Refletindo um pouco biblicamente a situação 2018 do Brasil ferido e cansado, venho apoiar os caminhoneiros e a todos que lutam para devolver ao País a justiça, a paz e a igualdade. 

      Por dever de ofício estudei neste final de semana a Segunda Epístola de Paulo aos Tessalonicenses, onde o foco maior é o trabalho. 

      Espero que você leia até o fim e possa concordar com a certeza de que não é possível mais sustentar esse quadro em que "quem trabalha não tem tempo de ganhar dinheiro." 

      Em tempos cruéis de quase escravidão imposta pelo sistema financeiro, a Carta aos Tessalonicenses parece ter sido escrita ontem a noite, de tão atual e oportuna.

      A Segunda Epistola dirigida à Igreja de Tessalônica parece mais direta que a Primeira. 

     Esse texto, de autoria de Paulo, Silas e Timóteo, foi escrito com o coração, porque a Igreja de Tesssalônica era muito cara a todos eles, uma vez que são seus fundadores. 

     Era uma comunidade formada, em sua maioria, pelos mais pobres dessa grande cidade.

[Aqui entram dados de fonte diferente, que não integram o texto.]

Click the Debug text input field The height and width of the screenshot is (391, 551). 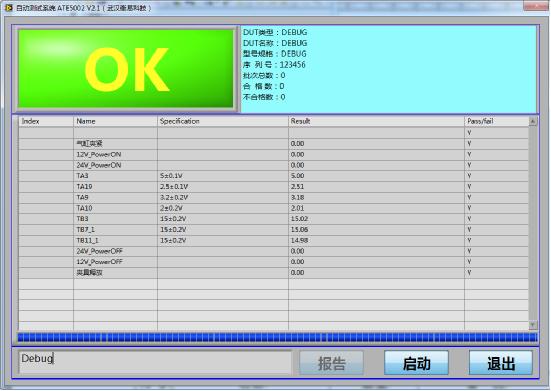pyautogui.click(x=155, y=362)
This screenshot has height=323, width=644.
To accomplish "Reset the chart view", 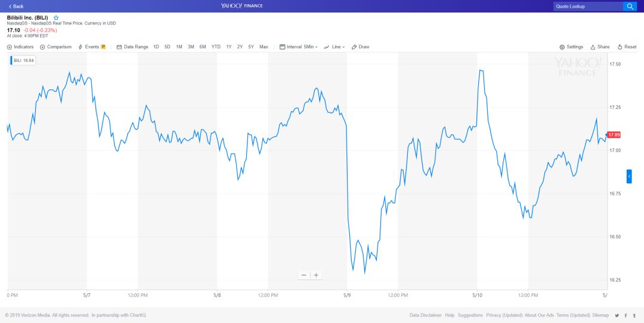I will pos(627,47).
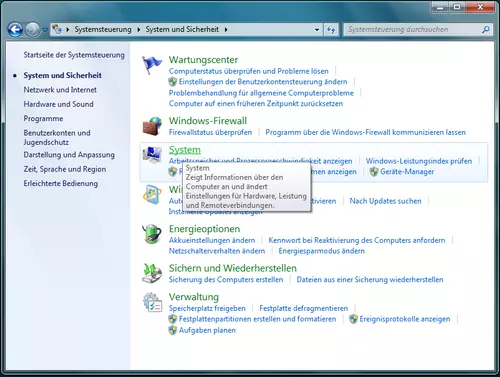Viewport: 500px width, 377px height.
Task: Open the Verwaltung gear checklist icon
Action: point(152,302)
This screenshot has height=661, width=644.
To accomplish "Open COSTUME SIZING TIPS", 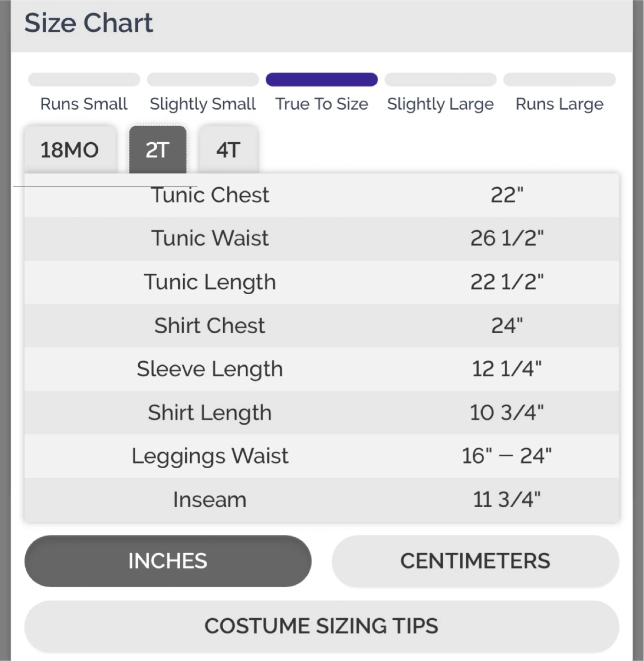I will click(x=322, y=626).
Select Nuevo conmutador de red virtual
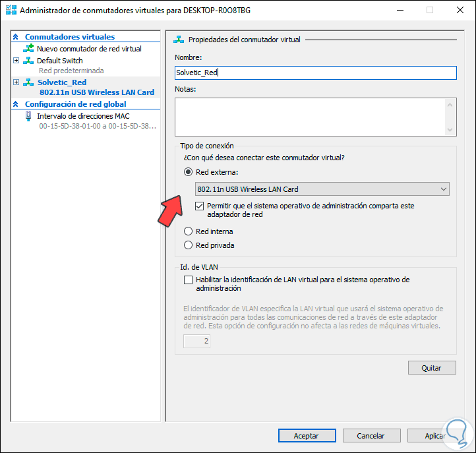Screen dimensions: 476x453 tap(89, 49)
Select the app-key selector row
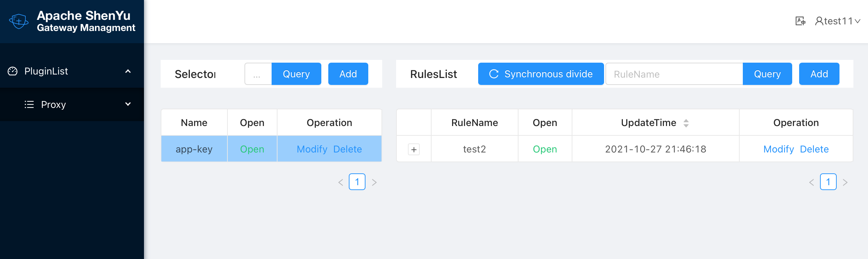The image size is (868, 259). click(194, 149)
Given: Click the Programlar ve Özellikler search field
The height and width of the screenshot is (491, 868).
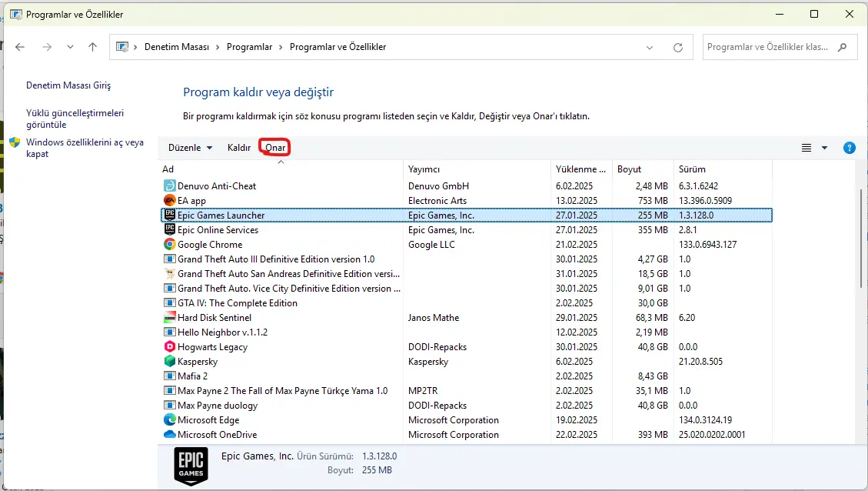Looking at the screenshot, I should coord(768,47).
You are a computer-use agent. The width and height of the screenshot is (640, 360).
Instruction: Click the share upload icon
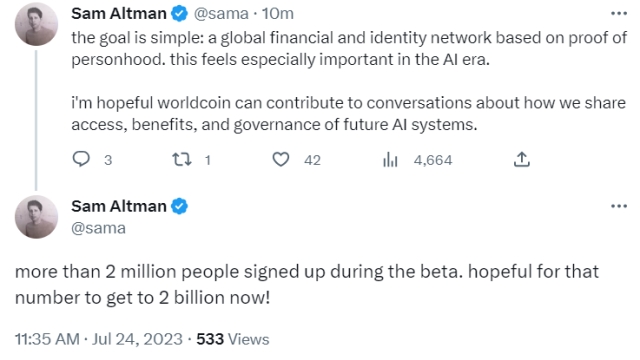pos(522,159)
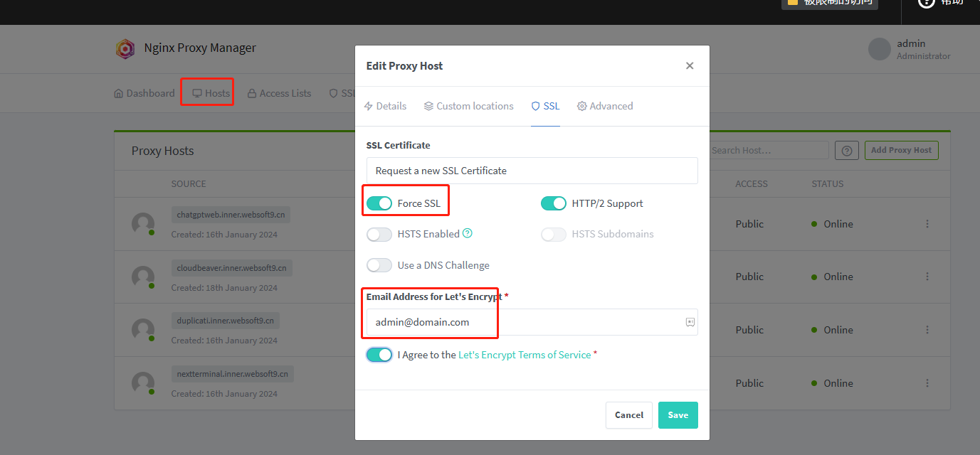Open the SSL Certificate dropdown
The image size is (980, 455).
tap(532, 171)
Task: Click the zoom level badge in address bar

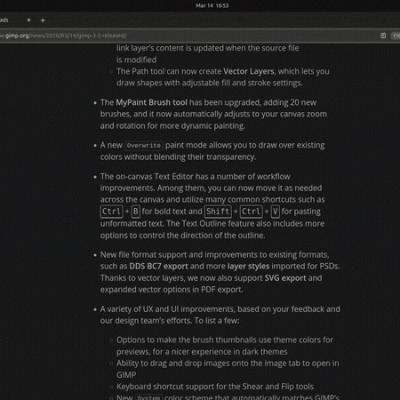Action: click(x=396, y=35)
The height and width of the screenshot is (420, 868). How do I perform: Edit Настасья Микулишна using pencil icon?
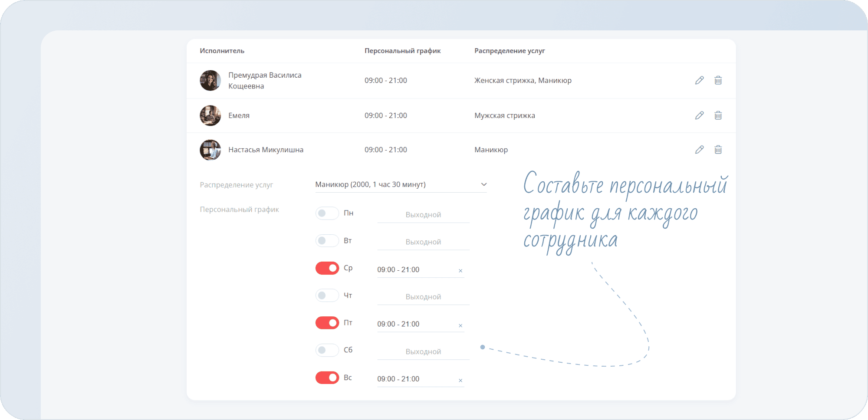coord(699,150)
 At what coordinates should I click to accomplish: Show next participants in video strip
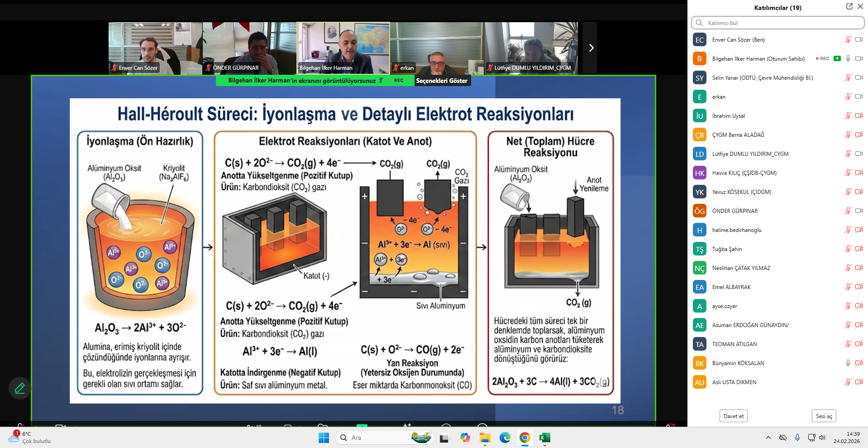point(591,48)
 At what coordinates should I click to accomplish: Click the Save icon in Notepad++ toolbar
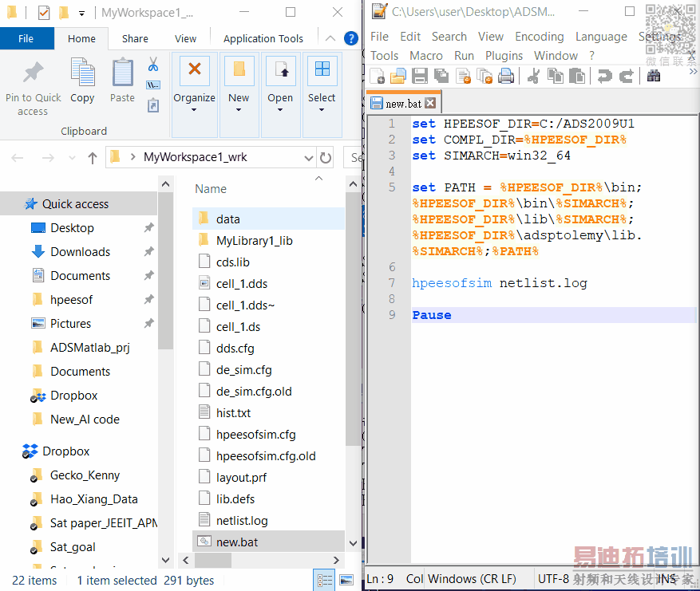[420, 76]
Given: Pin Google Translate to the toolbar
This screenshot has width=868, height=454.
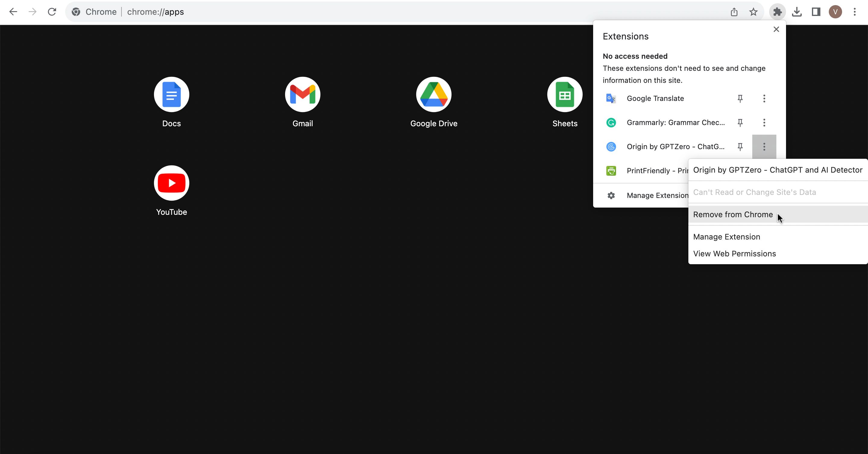Looking at the screenshot, I should [x=740, y=98].
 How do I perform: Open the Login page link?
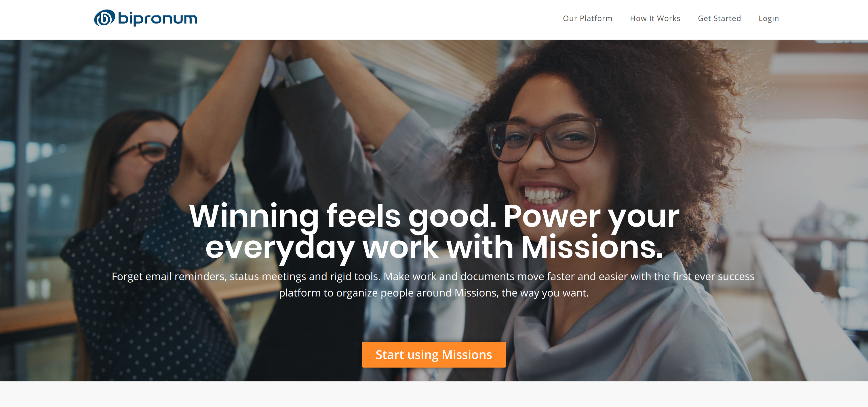(768, 18)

Essas pessoas simples encontravam na Igreja, vivendo em comunidade, sentido para resistir aos sofrimentos e viver na alegria que vem do Espírito Santo. 

     Na leitura desse texto encontramos as virtudes do verdadeiro cristão, na sua forma original: fé, esperança e amor. 

       A fé que deve ser mostrada pelas boas obras; a esperança, numa paciência de quem confia e espera a volta de Jesus e o amor, centro da vivência comunitária, que leva à vida fraterna onde tudo é de todos e todos são de Cristo. 

       Até hoje esses valores orientam a formação de paróquias e comunidades religiosas no mundo inteiro, pois é grande a alegria de ser acolhidos, valorizados, respeitados e considerados como membros da Igreja, pessoas humanas preenchidas de dignidade, criadas à imagem e semelhança do Pai, filhos e filhas de Deus!


      Em Tessalônica a prática das virtudes cristãs era tão forte, que até servia de testemunho para outras comunidades. 

      Tessalônica se formou com dificuldades, em meio à luta, perseguição, trabalho árduo e batalha incessante. 

      Trabalhar fazia parte da tradição, em vista da realização da própria pessoa e sustentação de uma nova ordem social, onde ninguém era peso para ninguém. “Só quem trabalha tem direito de comer”, diz o apóstolo. 

       Ele ensina que, para um cristão, o trabalho é também lugar de encontro com Deus e com os irmãos. 

       As comunidades cristãs devem ser diferentes pela busca da pureza de coração e da santidade: “Orai constantemente”, aconselha o texto, insistindo na vida de oração pessoal e comunitária e que devemos cuidar dos próprios negócios e trabalhar com as próprias mãos. 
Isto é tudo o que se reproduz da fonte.